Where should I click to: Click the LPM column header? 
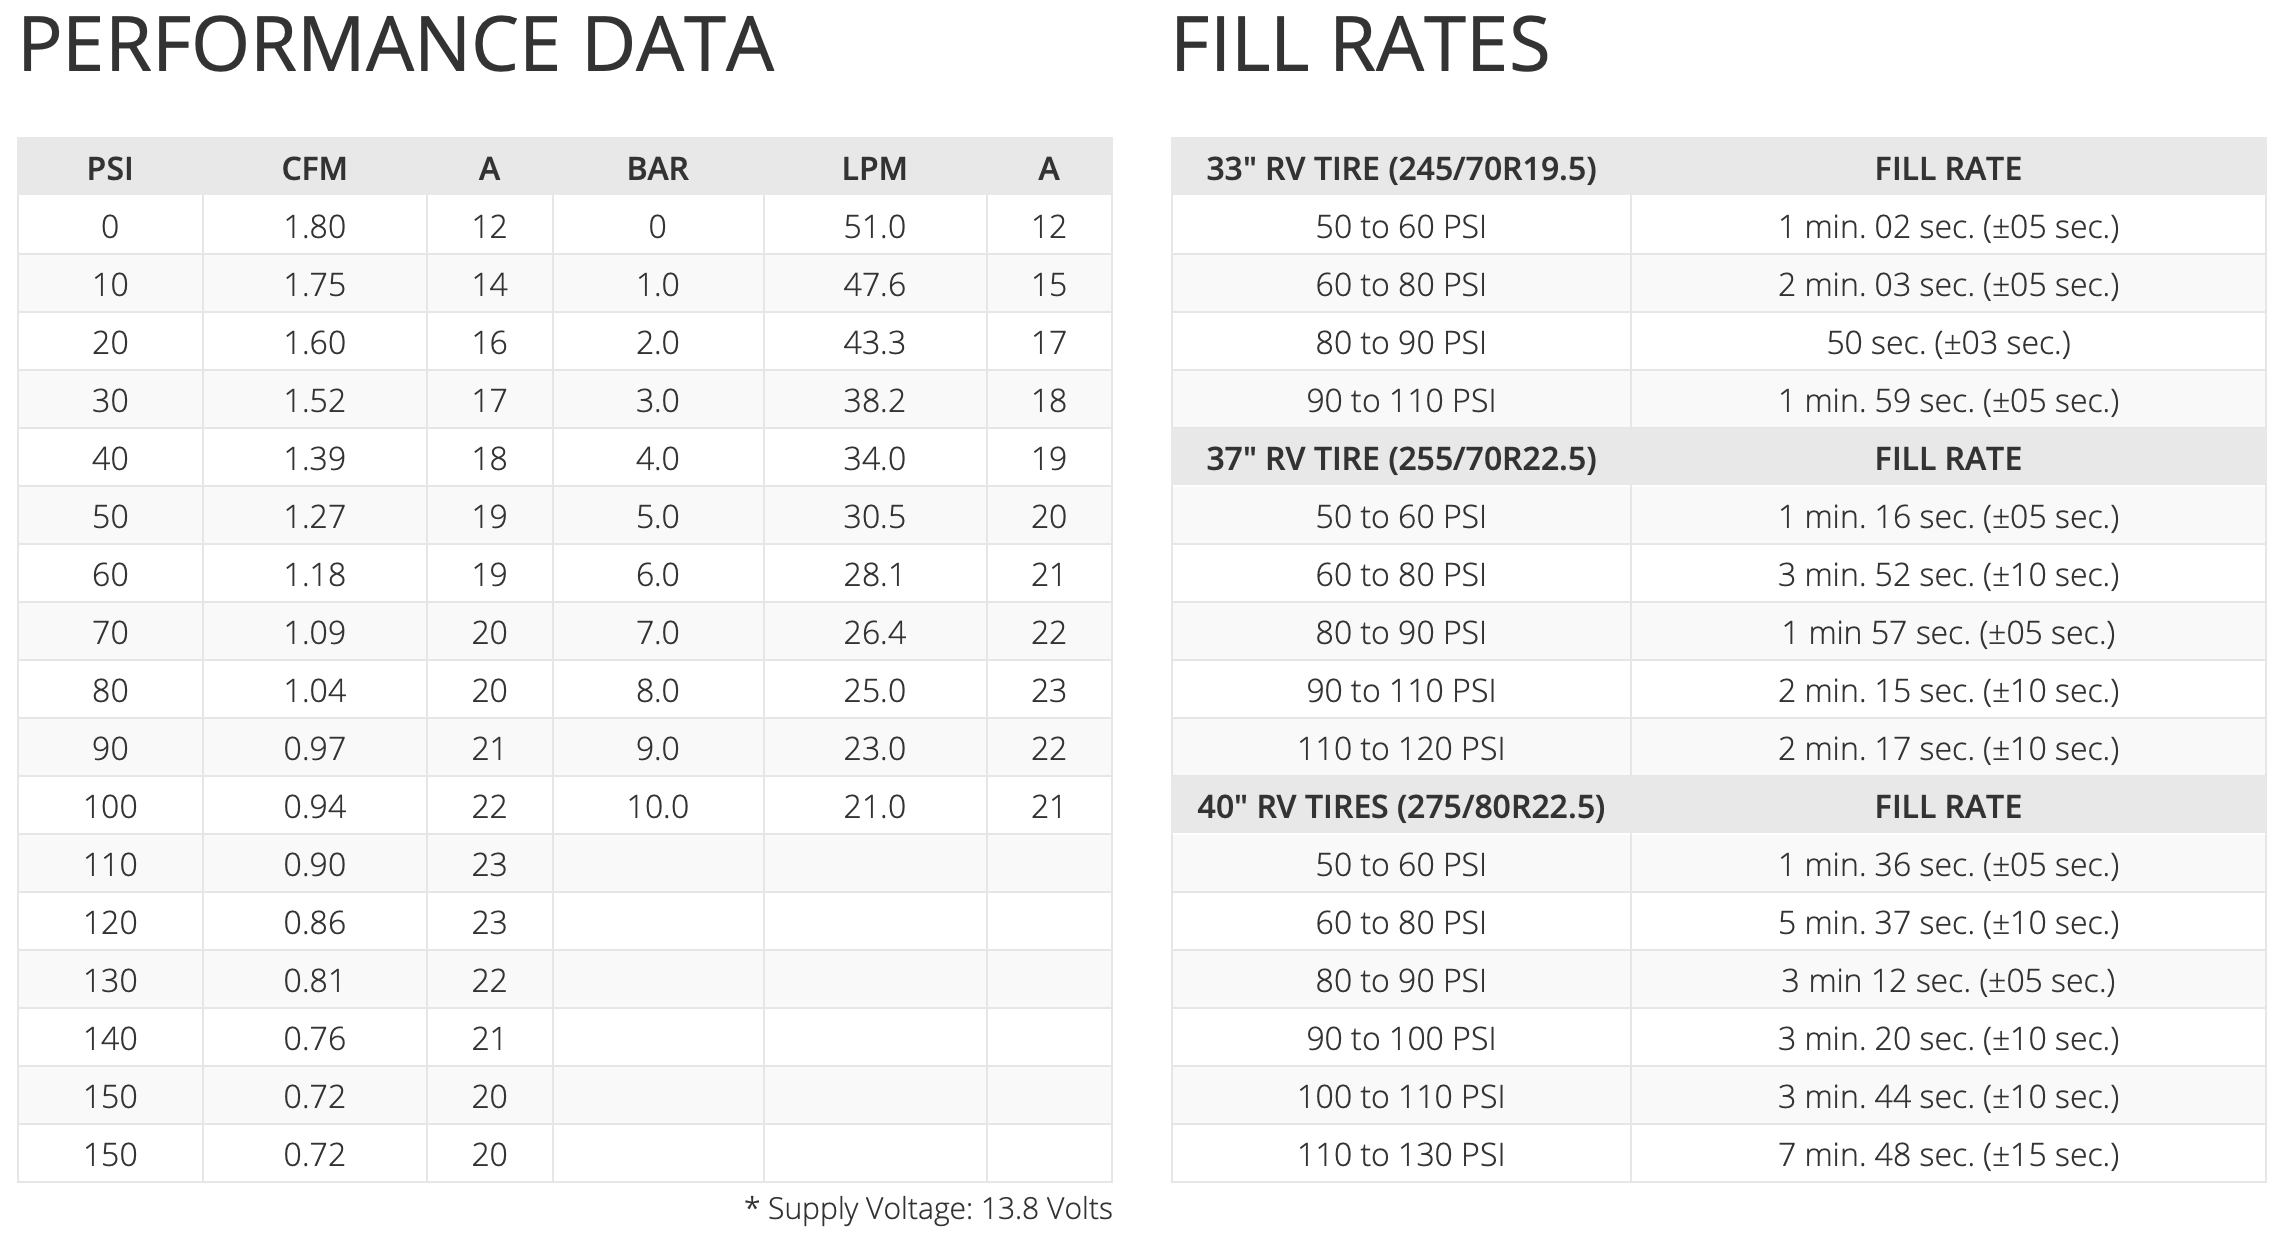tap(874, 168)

--

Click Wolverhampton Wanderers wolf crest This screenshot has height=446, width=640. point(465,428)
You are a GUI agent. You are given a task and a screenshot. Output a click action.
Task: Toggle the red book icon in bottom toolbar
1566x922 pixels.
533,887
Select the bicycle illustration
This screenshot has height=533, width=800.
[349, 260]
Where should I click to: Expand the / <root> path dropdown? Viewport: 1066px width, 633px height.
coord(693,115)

* _Goal of the exercise_
Above are some records; copy exactly the lines from the one with "Click Wolverhampton Wanderers" through the one with "Select the bicycle illustration", both included, and no others.

* _Written response_
Click Wolverhampton Wanderers wolf crest This screenshot has height=446, width=640. point(465,428)
You are a GUI agent. You are given a task and a screenshot. Output a click action.
Task: Toggle the red book icon in bottom toolbar
1566x922 pixels.
533,887
Select the bicycle illustration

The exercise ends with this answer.